Supplied text |

■ ■ ■ ■ ■

This week, an intriguing question made the rounds at StackExchange: "I've inherited 200k lines of spaghetti code — what now?" Since I apparently lack enough karma to post on StackExchange — I created my account today — I'll respond here.
At its core, this is a people problem and not a technology problem. I've failed when I haven't recognized this fact. The core question isn't one of SCM, build systems, or coding practices. The core problem is convincing a group of people (scientists, in this case) to adopt a new set of practices and to change the behaviors that led to spaghetti code.
To make this transformation, some of the same people who are writing spaghetti code today will have to become evangelists for your ideas.
Here's what I'd do:
- Observe for a couple of weeks. Understand where the team is experiencing the most pain. What short term pressures does the team face? Learn what people are good at. Figure out who's most excited about making changes.
- Form a rough vision of what success looks like. The leading answer at StackExchange is quite thorough and it's a great starting point. But remember that this vision will necessarily be unique to each organization.
- Start by solving a problem that people already care about. Are people complaining about lost source code? Embarrassing bugs? Time spent on supporting legacy code? Too many feature requests and too little time? Bad user experience? Late releases? Whatever it is, a 200k-line code base is going to have lots of problems. The team is going to care about some of those problems more than others. With your first big initiative, earn people's gratitude! At a past job, the team became resentful when I tried to solve an important problem that the team didn't care about. I likely would have succeeded if I'd spent my first few months on problems that mattered to them.
- Support other people's good ideas. You can't tame a 200k-line code base by yourself. If you need other people to come up with good ideas, you better support those people when their ideas come along. My colleague Andrew was incensed at our group chat software and drove our adoption of HipChat. A few weeks later, our entire development workflow is built on HipChat. Build notifications, deploy notifications, code review requests, and production alerts all route to HipChat rooms. At a company that hates email, nobody's ideas on continuous integration, monitoring, and alerting would have worked without a chat platform that the team loved.
- Be optimistic. Every problem has a solution. Your 200k-line code base won't be beautiful overnight, but there are going to be some great victories along the way. Enjoy them.
- Don't obsess over your failures. When you're dealing with a 200k-line code base, you're going to have to make a lot of changes. Not every change will work. Don't worry about it. I tried to turn every Monday into a bug-fixing day. It worked for a little bit but it proved hard to keep our attention on bugs when we were hustling to wrap up higher priority work on Mondays. I didn't force the issue. We'll find another way to prioritize bug fixes.
- Sell, sell, sell. When you make something better, make sure that other people understand it and can adopt it themselves. Do demos. Hold training classes. Pair program. Do what you need to do to make sure that good ideas get critical mass.
Transforming a codebase is really about transforming a team. And transforming a team is about getting people excited to make big changes. Enjoy the challenge, and good luck!

■ ■ ■ ■ ■

Extracted data entries

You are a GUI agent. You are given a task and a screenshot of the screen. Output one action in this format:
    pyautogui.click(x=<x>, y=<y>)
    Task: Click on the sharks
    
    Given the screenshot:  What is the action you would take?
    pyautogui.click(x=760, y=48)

■ ■ ■ ■ ■

Exercises to complete |
a. According to the post about inheriting spaghetti code, what group chat software did the author's colleague Andrew drive the team to adopt?
b. Echo the post about inheriting spaghetti code verbatim, beginning at the words "To make this" and stopping after the words "about making changes.".

Results in order |
a. HipChat.

b.
To make this transformation, some of the same people who are writing spaghetti code today will have to become evangelists for your ideas.
Here's what I'd do:
- Observe for a couple of weeks. Understand where the team is experiencing the most pain. What short term pressures does the team face? Learn what people are good at. Figure out who's most excited about making changes.